Pixel coordinate grounding data:
——

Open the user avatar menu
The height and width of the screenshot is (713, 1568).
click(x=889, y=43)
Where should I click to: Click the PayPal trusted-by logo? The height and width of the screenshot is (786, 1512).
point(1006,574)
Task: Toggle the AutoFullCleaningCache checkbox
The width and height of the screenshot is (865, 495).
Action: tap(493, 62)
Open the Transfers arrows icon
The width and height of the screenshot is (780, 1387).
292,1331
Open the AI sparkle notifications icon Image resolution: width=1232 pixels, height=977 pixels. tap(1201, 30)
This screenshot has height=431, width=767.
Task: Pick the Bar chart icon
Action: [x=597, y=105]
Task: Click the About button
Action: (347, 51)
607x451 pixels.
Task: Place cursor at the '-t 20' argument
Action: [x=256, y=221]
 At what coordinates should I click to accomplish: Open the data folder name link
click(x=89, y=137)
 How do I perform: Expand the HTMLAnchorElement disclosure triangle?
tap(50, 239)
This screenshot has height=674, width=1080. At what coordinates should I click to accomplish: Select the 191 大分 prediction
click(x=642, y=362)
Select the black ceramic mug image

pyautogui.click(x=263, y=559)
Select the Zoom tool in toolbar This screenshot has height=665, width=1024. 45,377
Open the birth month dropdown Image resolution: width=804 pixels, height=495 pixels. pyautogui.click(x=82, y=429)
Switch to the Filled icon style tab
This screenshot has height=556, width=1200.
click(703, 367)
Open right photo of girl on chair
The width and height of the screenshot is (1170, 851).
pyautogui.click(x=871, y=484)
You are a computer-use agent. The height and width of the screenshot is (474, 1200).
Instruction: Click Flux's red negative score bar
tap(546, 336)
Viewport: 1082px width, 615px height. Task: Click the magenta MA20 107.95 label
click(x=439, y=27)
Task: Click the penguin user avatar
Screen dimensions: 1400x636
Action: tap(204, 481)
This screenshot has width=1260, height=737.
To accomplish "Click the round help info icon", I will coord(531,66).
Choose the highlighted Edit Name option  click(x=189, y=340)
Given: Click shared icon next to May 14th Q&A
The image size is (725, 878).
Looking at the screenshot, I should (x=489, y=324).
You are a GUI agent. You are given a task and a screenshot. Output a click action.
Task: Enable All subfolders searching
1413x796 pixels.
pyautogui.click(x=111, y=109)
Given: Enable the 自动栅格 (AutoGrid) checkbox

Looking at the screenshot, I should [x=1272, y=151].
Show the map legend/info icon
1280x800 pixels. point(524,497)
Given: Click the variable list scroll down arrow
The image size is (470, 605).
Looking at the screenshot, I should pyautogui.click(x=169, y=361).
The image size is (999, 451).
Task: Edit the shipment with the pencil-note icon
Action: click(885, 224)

——

Action item: Each line of the data above containing the string "avatar" is to be copied.

Answer section:
Open the user avatar menu
Task: Click the penguin user avatar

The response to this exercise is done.